Legend, la recensione
Pesantemente influenzato dall'immaginario di Scorsese, Legend non trova la sua strada, disinnesca la forza di Tom Hardy e ripiega sulle idee più semplici
Come uno Scorsese dei poveri (traslato in Europa), Helgeland scrive e gira un period movie per unire la nostalgia alla violenza, facendo della seconda una questione di appartenenza. Legend è un racconto di periferia e tribù, in cui la mafia è un modo di vivere, una grande organizzazione in cui gli affari si fondono con la vita di quartiere. Composta da amici e soliti noti, la mafia non è un’azienda come la famiglia di Il padrino o una brigata scalcinata come nei film britannici di Guy Ritchie, ma prima di tutto un fatto culturale.

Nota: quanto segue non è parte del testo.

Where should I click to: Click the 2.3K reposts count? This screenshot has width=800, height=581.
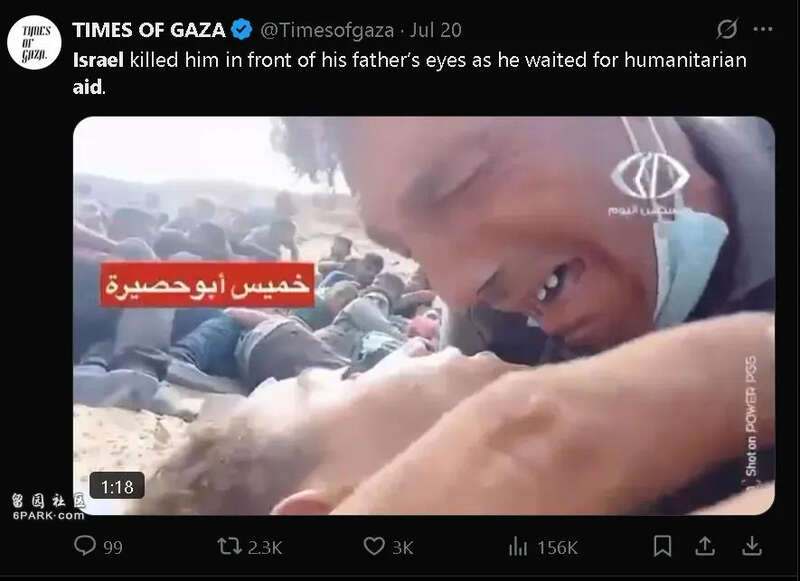(265, 547)
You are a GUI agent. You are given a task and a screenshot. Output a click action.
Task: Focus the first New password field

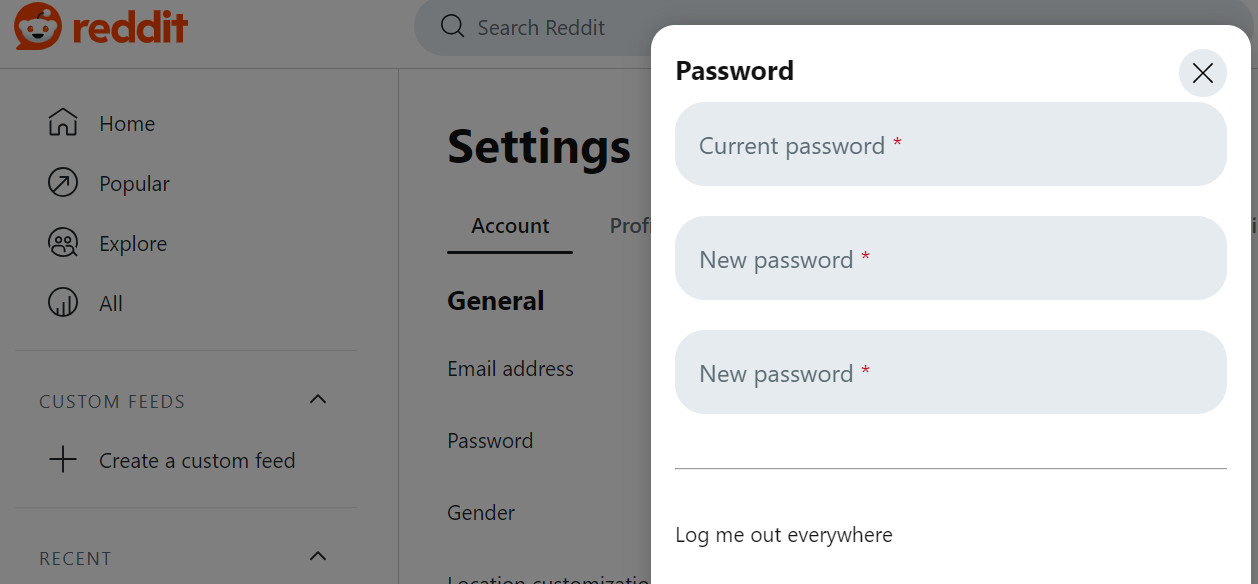(951, 258)
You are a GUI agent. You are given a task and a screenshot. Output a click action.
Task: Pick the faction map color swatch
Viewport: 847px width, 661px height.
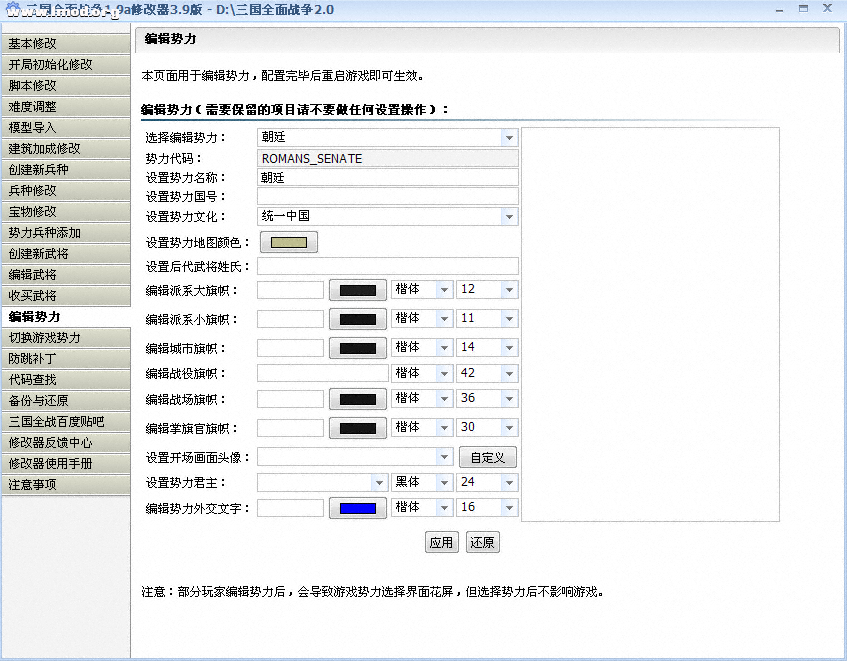[x=289, y=242]
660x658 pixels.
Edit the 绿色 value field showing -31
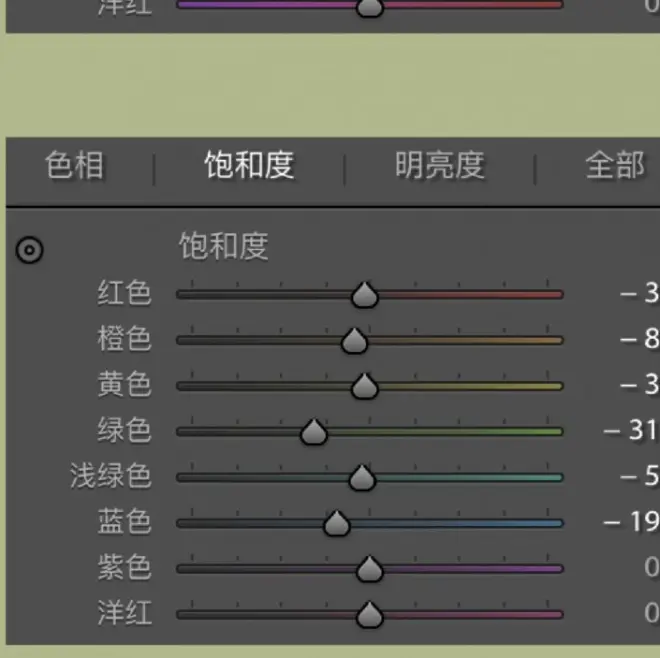(x=632, y=431)
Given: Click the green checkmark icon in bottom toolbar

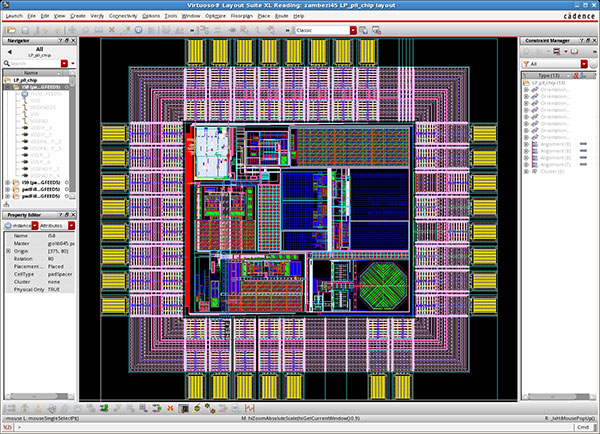Looking at the screenshot, I should [104, 408].
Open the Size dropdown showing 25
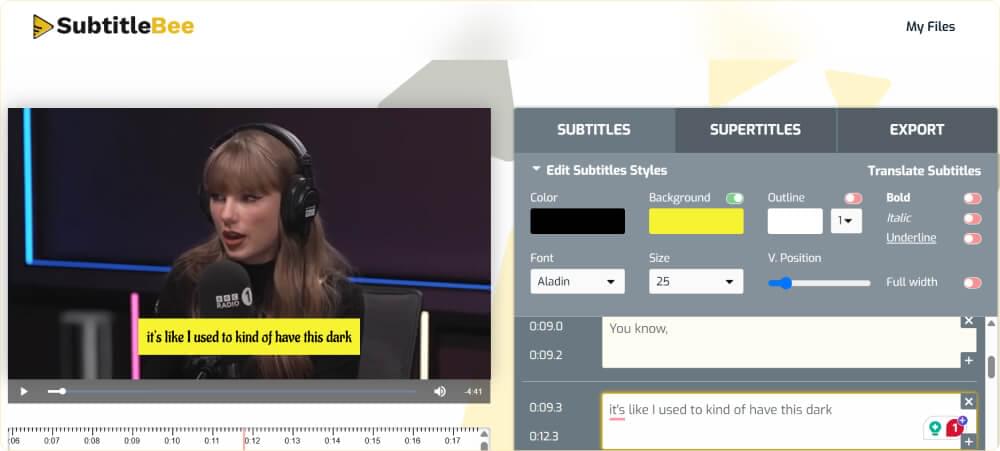The height and width of the screenshot is (451, 1000). pos(695,282)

Nel crimine ci si nasce e ci si cresce, farne parte vuol dire appartenere alla propria zona. Tutto fantastico, peccato non siano idee di Helgeland ma di Scorsese. Quello che invece appartiene a Legend, è la maniera in cui i suoi personaggi abitino questa realtà. E non è un bel vedere.
Purtroppo il film finisce qui, finisce in queste che sono le svolte e le parabole più banali immaginabili. Legend non riesce ad andare più in là del proprio naso, non riesce a fare qualcosa con la storia che racconta e si accontenta di dire quel che tutti già si aspettano di sentire.